A US budget deal aimed at easing spending limits and preventing a government shutdown was passed by the House on Thursday.
The bill is expected to win approval in the Senate next week.
Political wrangling over a budget deal was one of the factors that had led some market experts to believe that the Federal Reserve would not announce a tapering of its $85 billion a month bond-buying programme.
October’s government shenanigans-led shutdown cost an estimated $24 billion to the US economy, and it seemed unlikely that the Fed would add to the pressure on the economy by announcing a pullback in monetary stimulus weeks before yet another deadline for coming up with a budget deal (and possibly another round of government shenanigans) comes hurtling down (January 15 is the deadline for the expiry of current funding plans).

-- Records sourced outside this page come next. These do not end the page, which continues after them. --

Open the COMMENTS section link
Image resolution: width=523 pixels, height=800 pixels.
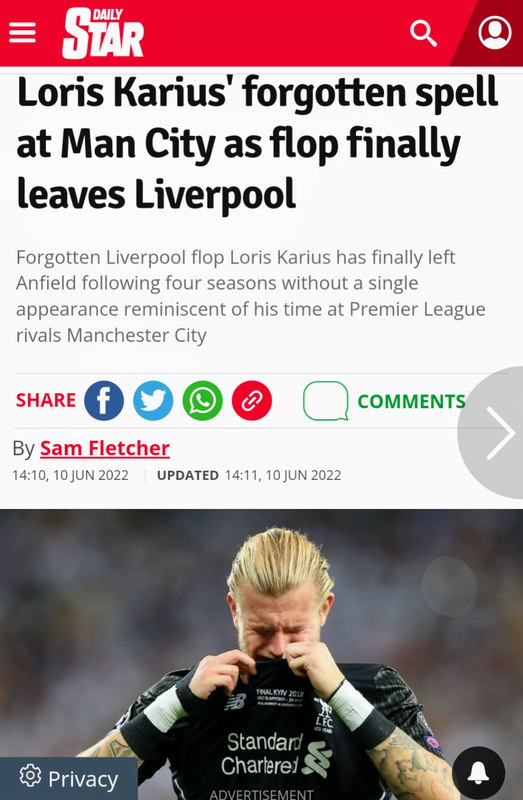click(411, 402)
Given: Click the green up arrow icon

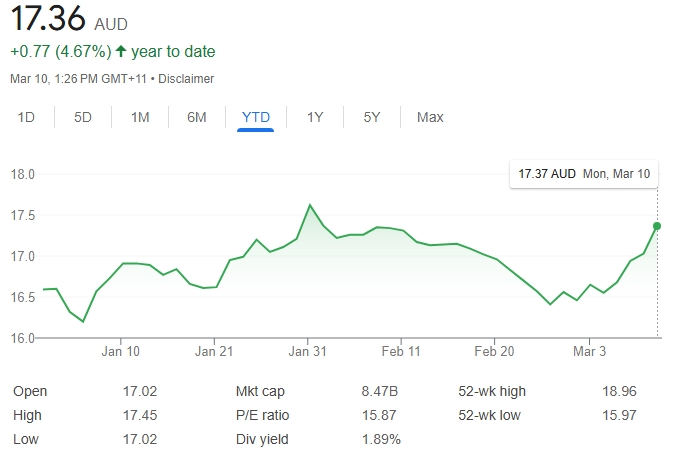Looking at the screenshot, I should (x=122, y=51).
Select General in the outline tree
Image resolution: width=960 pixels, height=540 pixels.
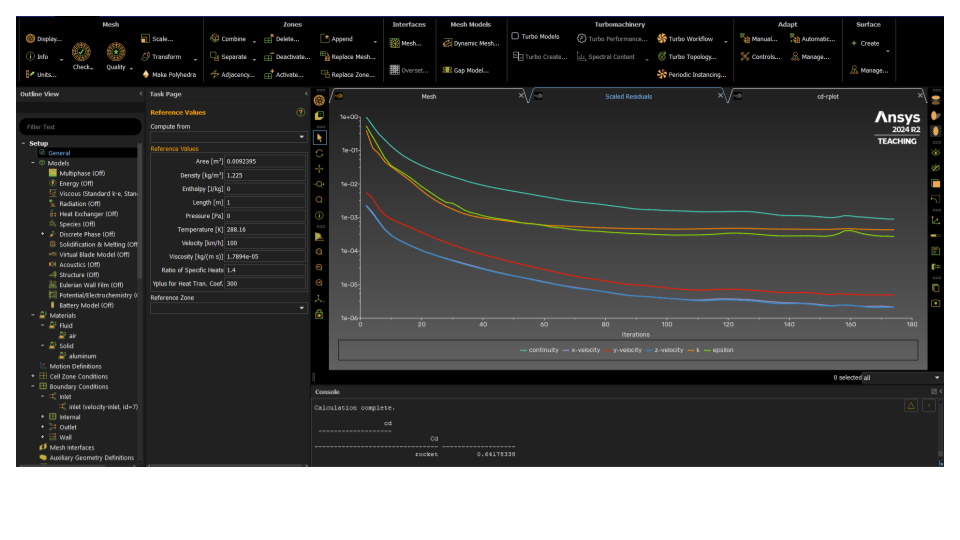(59, 153)
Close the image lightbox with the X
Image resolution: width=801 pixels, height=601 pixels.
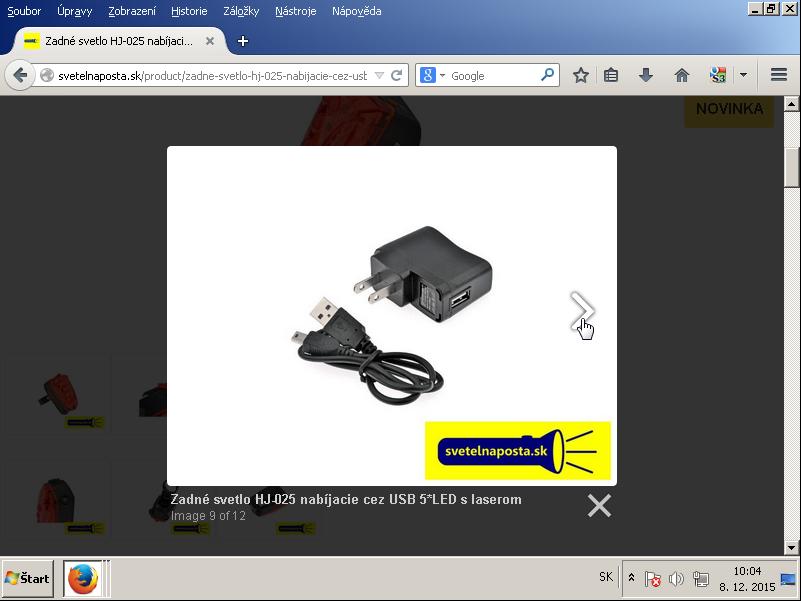599,506
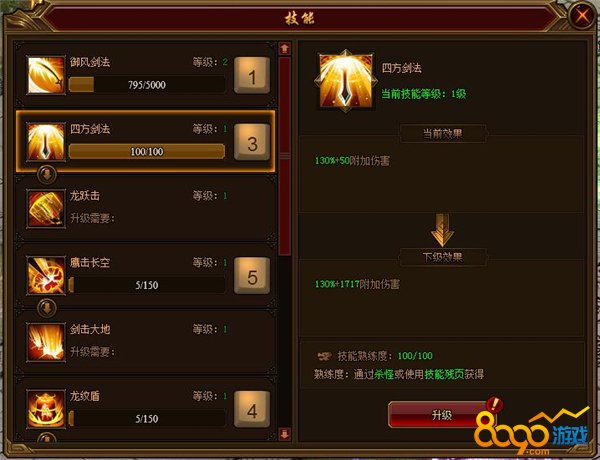The height and width of the screenshot is (460, 600).
Task: Click the large 四方剑法 detail icon
Action: coord(346,81)
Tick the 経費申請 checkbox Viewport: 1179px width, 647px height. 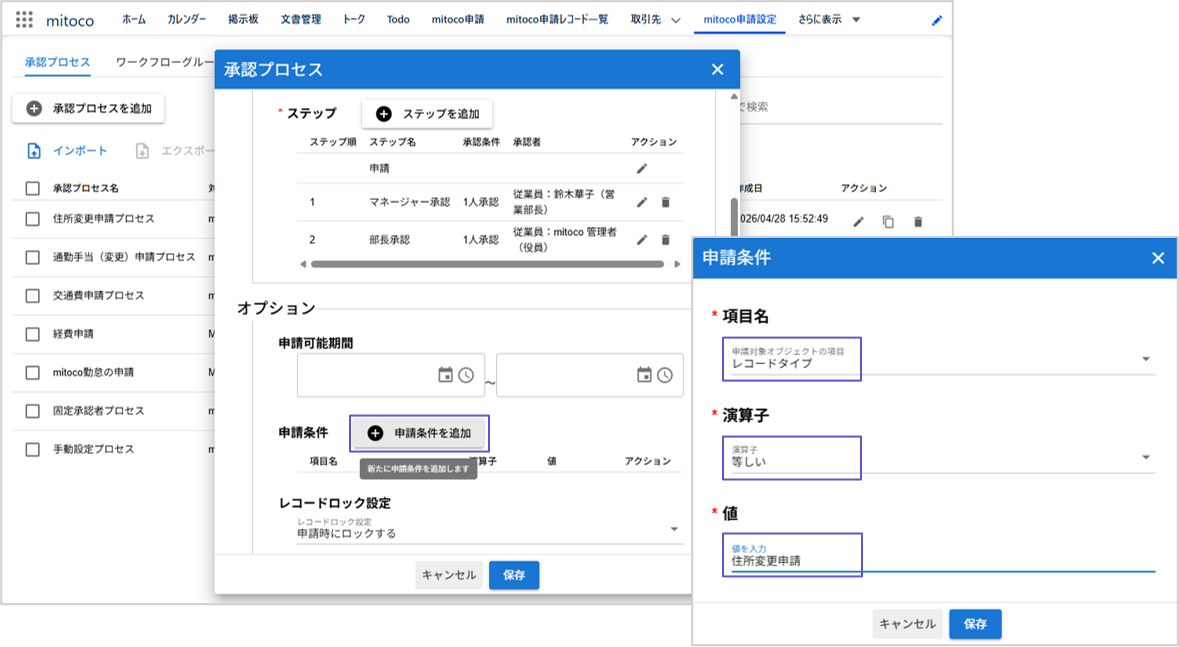32,334
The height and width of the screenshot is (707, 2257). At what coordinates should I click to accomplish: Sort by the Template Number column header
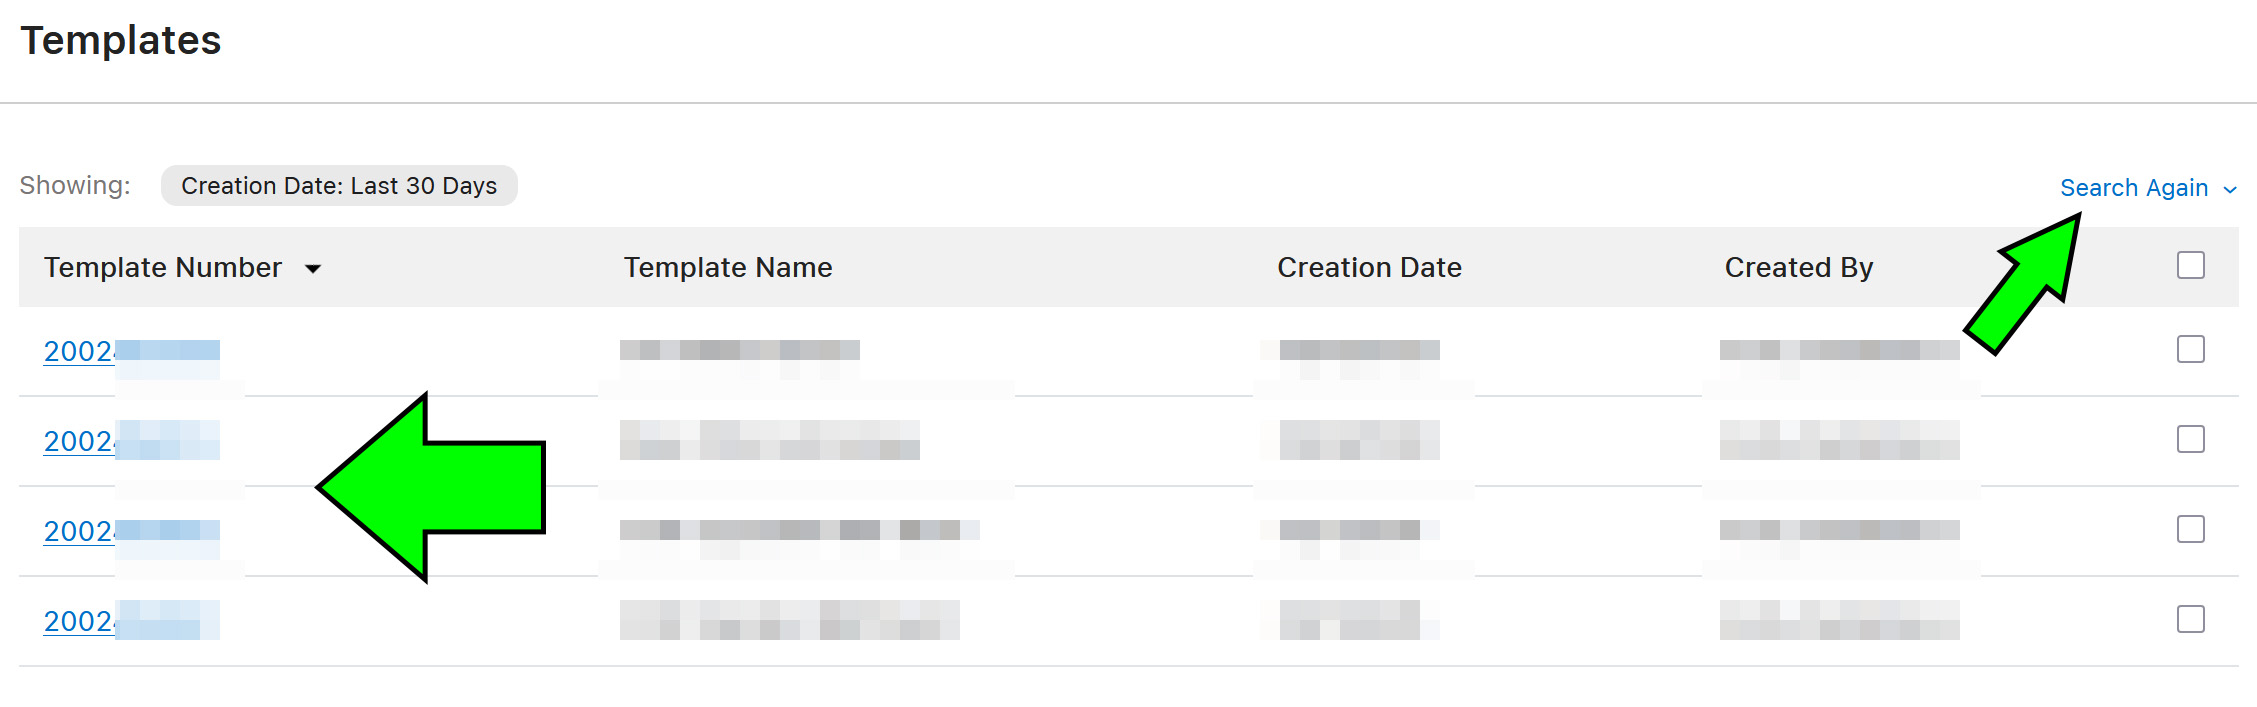(x=163, y=268)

So now that a watered-down budget deal seems set to sail through Congress, will the Fed feel more confident about easing the throttle on its monetary stimulus in December?
A lot of observers believe the odds of that happening are improving now, especially after better than expected economic data (US GDP data and the jobs report pleasantly surprised everyone).

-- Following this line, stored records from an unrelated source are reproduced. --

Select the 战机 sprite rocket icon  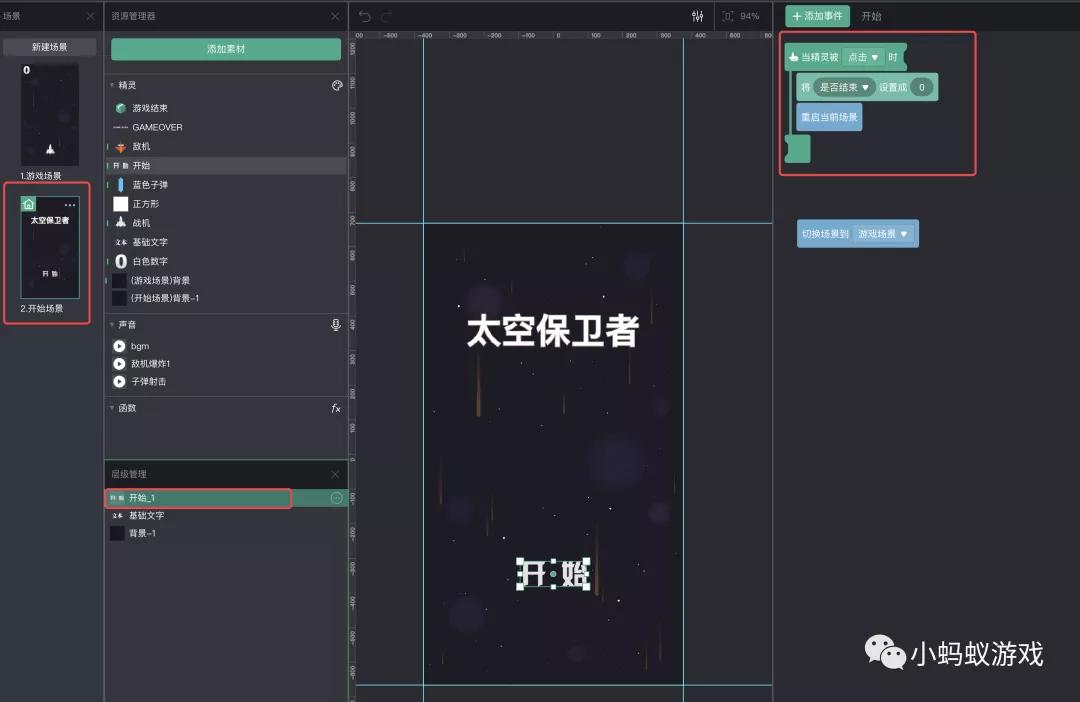tap(120, 222)
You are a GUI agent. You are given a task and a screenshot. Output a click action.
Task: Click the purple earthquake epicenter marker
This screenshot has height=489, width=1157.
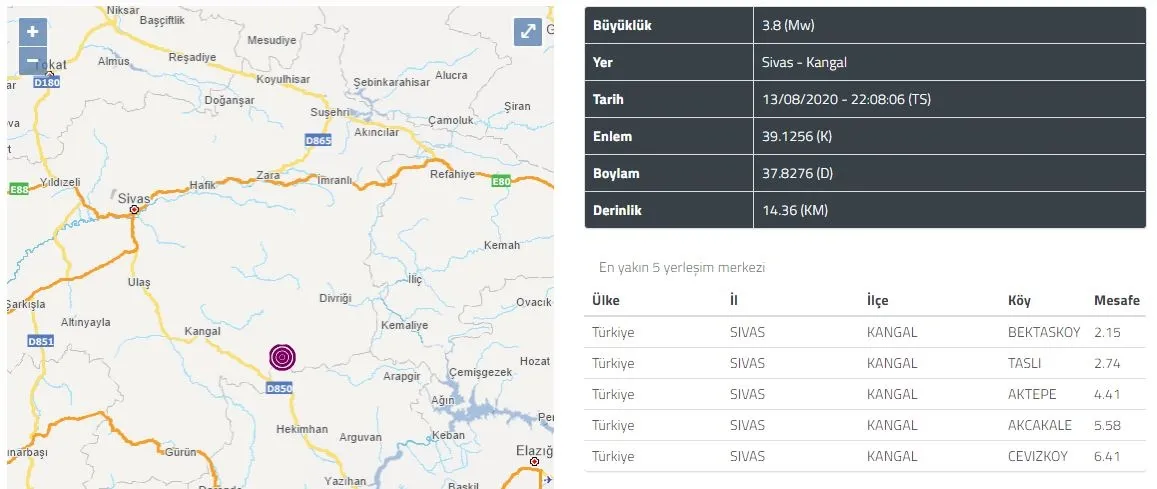(283, 357)
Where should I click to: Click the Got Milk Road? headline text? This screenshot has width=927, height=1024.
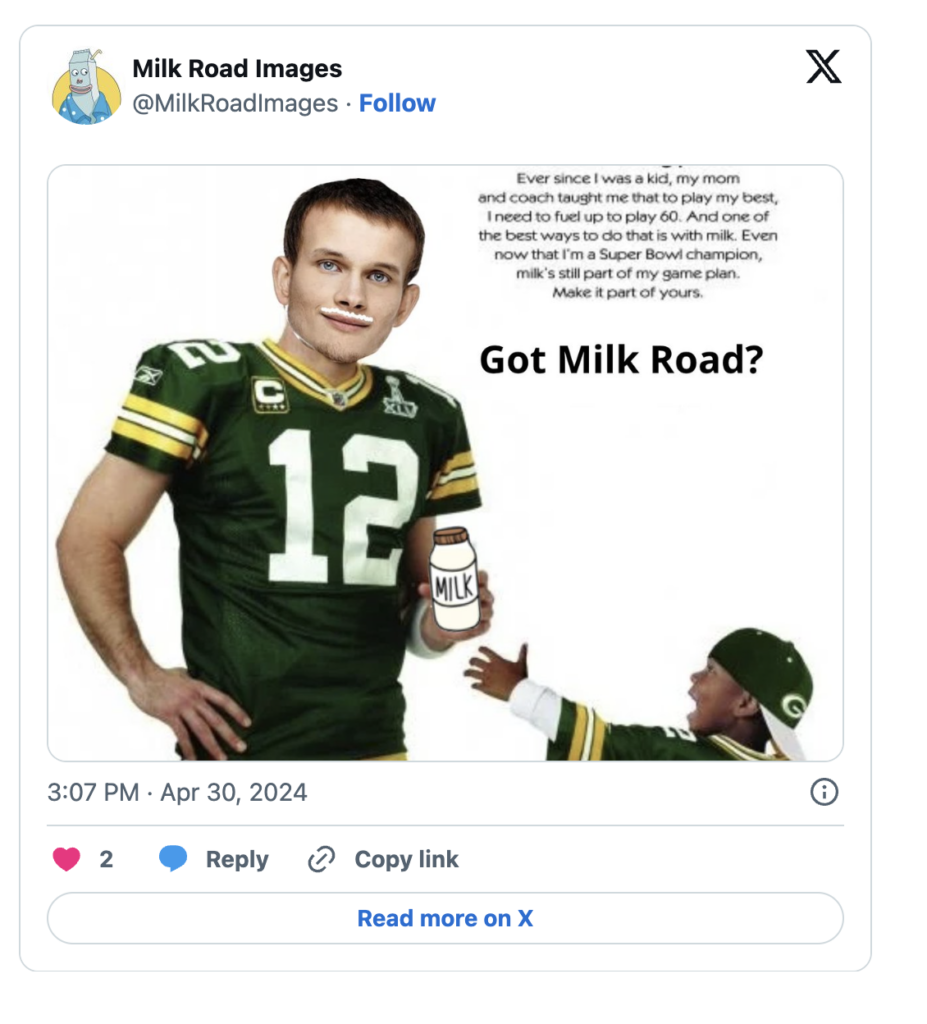point(620,360)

The currency markets are operating on the assumption that the Fed will begin reducing its monetary drip-feed from next week: the dollar hit a five-year high against the Japanese yen on Friday, indicating that markets are veering to the view that the taper will come sooner rather than later.The dollar was trading at 103.92 yen in afternoon Asian trade.
The dollar is gaining strength because a taper, in theory, reduces the amount of dollars out there, which in turn, pushes up the value of the currency.
Translation: the markets believe the taper is coming next week.
I still think the Fed will hold back from announcing any tapering next week (the Fed will hold its last meeting of the year on December 17-18), preferring instead to sit on its haunches and wait for a couple of months to reassure itself that the recent positive economic developments are sustainable.
It is possible, however, that it could announce a timeline for tapering next week (an actual pull-back of stimulus could start in January or March).
Of course, there are several experts out there who think that the stimulus will continue forever, and this CNBC video interview contains an interesting contrarian view from economist James Shrugg of Westpac, who calls the tapering plan a ‘hoax’.
That may be stretching things a bit, but it’s an interesting interview nevertheless.
In any case, with five days to go, the countdown has begun.
I don’t know about you, but I can’t wait for December 18.